= 1997 World Championships in Athletics – Women's 4 × 400 metres relay =

These are the results of the Women's 4 × 400 metres relay event at the 1997 World Championships in Athletics in Athens, Greece.

==Medalists==
| Germany Anke Feller Uta Rohländer Anja Rücker Grit Breuer | United States Maicel Malone-Wallace Kim Graham Kim Batten Jearl Miles Clark Michele Collins* Natasha Kaiser-Brown* | JAM Inez Turner Lorraine Graham Deon Hemmings Sandie Richards Nadia Graham-Hutchinson* |

- Runners who participated in the heats only and received medals.

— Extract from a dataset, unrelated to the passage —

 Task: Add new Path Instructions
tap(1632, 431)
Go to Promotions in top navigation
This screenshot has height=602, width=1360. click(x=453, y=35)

| Gold | Silver | Bronze |
|---|---|---|
| Germany Anke Feller Uta Rohländer Anja Rücker Grit Breuer | United States Maicel Malone-Wallace Kim Graham Kim Batten Jearl Miles Clark Michele Collins* Natasha Kaiser-Brown* | Jamaica Inez Turner Lorraine Graham Deon Hemmings Sandie Richards Nadia Graham-Hutchinson* |

==Results==

===Heats===

Qualification: First 3 of each heat (Q) plus the 2 fastest times (q) advance to the final.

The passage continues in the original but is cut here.